* ОТРЫВОК:
# # #

Вообще говоря, психика животного, лишенного сознания, действительно бессознательна, поскольку сознание – это отношение, в котором субъект не только отдифференцирован от объекта познания и преобразования, но и противостоит последнему. Только в этом случае может идти речь о сознании как осознанном бытии, субъективном образе объективного мира. Но такого рода бессознательное применительно к характеристике психики животного является по существу формальным понятием, поскольку содержит в себе лишь негативные, искусственно привнесенные характеристики.

Бессознательное психическое человека и так называемая бессознательная психика животного – далеко не одно и то же. В первом случае это часть целого, имеющая свои функциональные особенности; во втором – нечто качественно целое, не предполагающее в рамках собственного содержания каких бы то ни было отличных от него форм, наделенных иными функциями. Психика животного в отличие от психики человека имеет одно качественное состояние, один уровень: он лишен сознания, но его не следует называть бессознательным. Понятие "бессознательное" имеет позитивный смысл лишь тогда, когда ему противостоит понятие "сознание". Таким образом, понятие "бессознательное" так же, как и понятие "сознания", имеет социальное значение, являясь в известном смысле вторичным производным от понятия "сознание".

# # #

* ИСХОДНЫЕ ДАННЫЕ:
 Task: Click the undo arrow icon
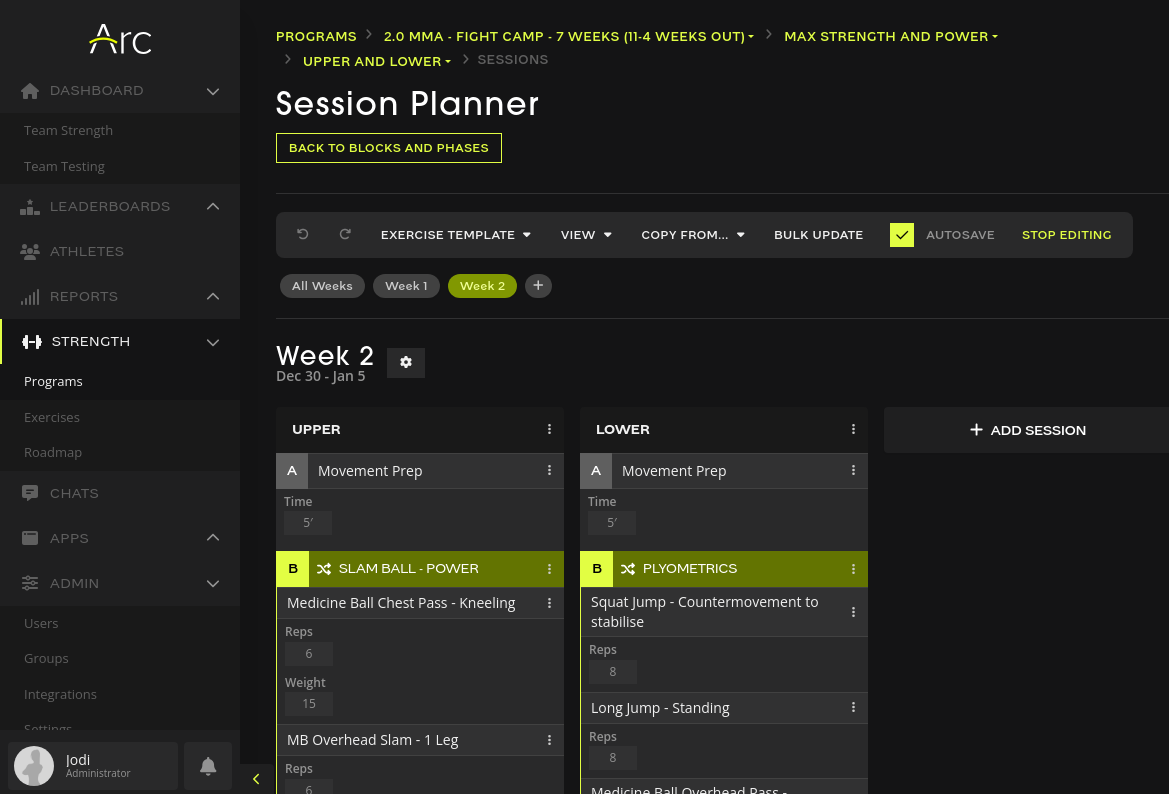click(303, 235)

# # #

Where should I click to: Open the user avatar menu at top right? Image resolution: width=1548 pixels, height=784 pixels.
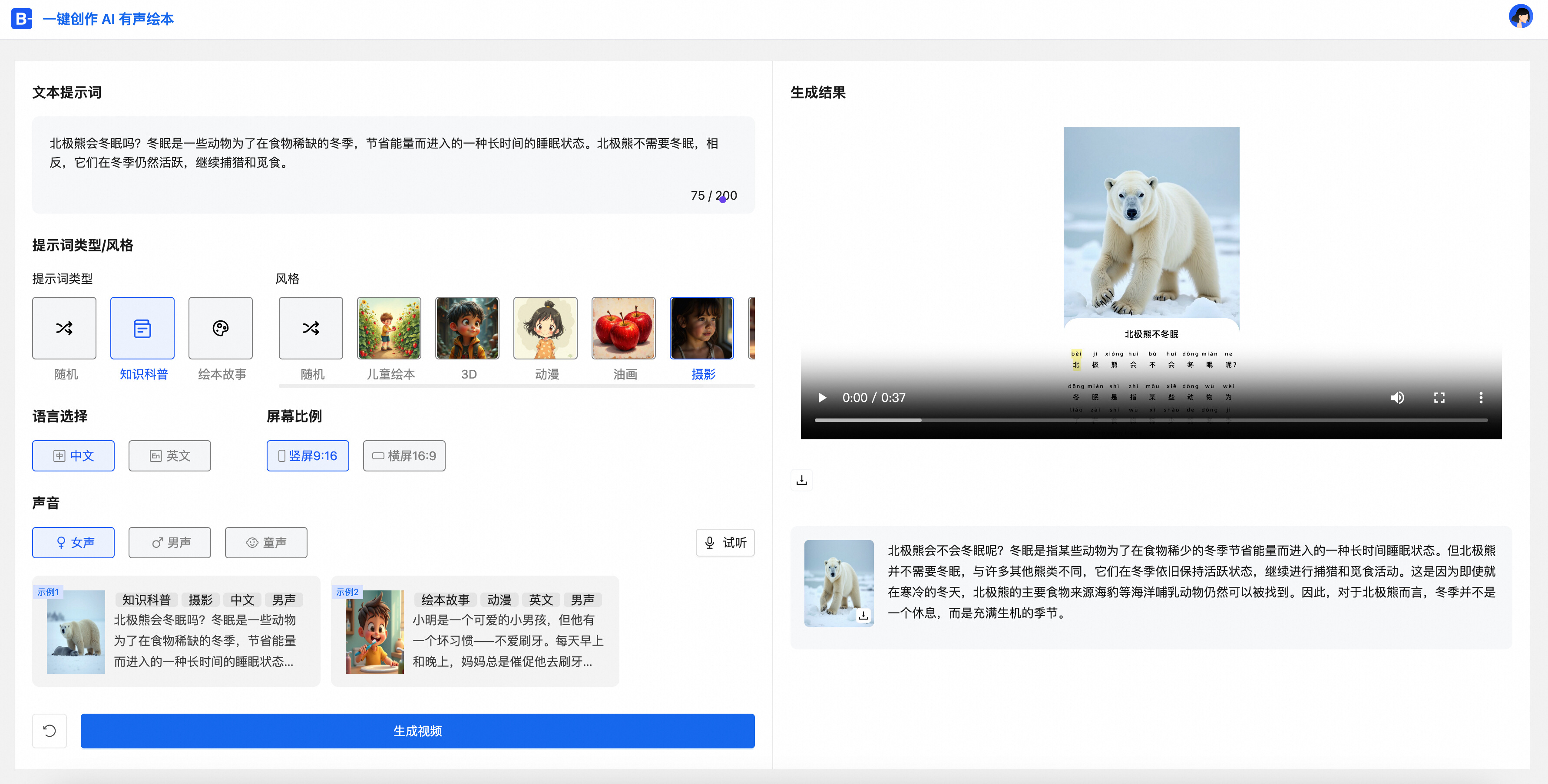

# # #

* ЗАДАНИЕ:
Продолжите отрывок о бессознательном в психике человека и животного, начав сразу после его последнего предложения. Строки здесь никак не используются.

* ОТВЕТ:
Понятие "бессознательное" может иметь и другие значения: например, человек теряет сознание. О нем нельзя сказать, что он находится в подсознательном состоянии, поскольку его сознание отключено, т.е. утеряно. Понятие "досознательное" также имеет различные оттенки, например в аспекте онтогенеза, филогенеза или антропогенеза, но с точки зрения конкретного содержания досознательное ориентирует на переход от одного к другому. Вряд ли нужно говорить о том, что в социологическом плане данные термины имеют свое особое значение.

В свое время советский психолог Л. С. Выготский, опираясь на идею Липпса о том что вопрос о бессознательном – не столько психологический вопрос, сколько вопрос самой психологии, высказал мысль, имеющую, на наш взгляд, принципиальное значение: прежде чем стать объектом естественнонаучных исследований, бессознательное психическое должно быть объяснено как философское понятие. В основу последнего, как известно, могут быть положены различные мировоззренческие принципы, определяющие в конечном счете успех исследования на эмпирическом уровне.

Точка зрения Л. С. Выготского, однако, отнюдь не является общепризнанной в отечественной философии и психологии. Существует мнение, согласно которому понятие "бессознательное психическое" есть мнимое понятие, лишенное философского уразумения и отнимающее у философа право называть себя приверженцем марксизма-ленинизма. Сторонники данной точки зрения исходят прежде всего из идеи, постулирующей тождество философских категорий "психика" и "сознание". Бессознательное, таким образом, выносится за пределы психики – в область физиологического. Соединять понятия "бессознательное" и "психическое", по их мнению, значит способствовать возрождению древнефилософских учений о душе.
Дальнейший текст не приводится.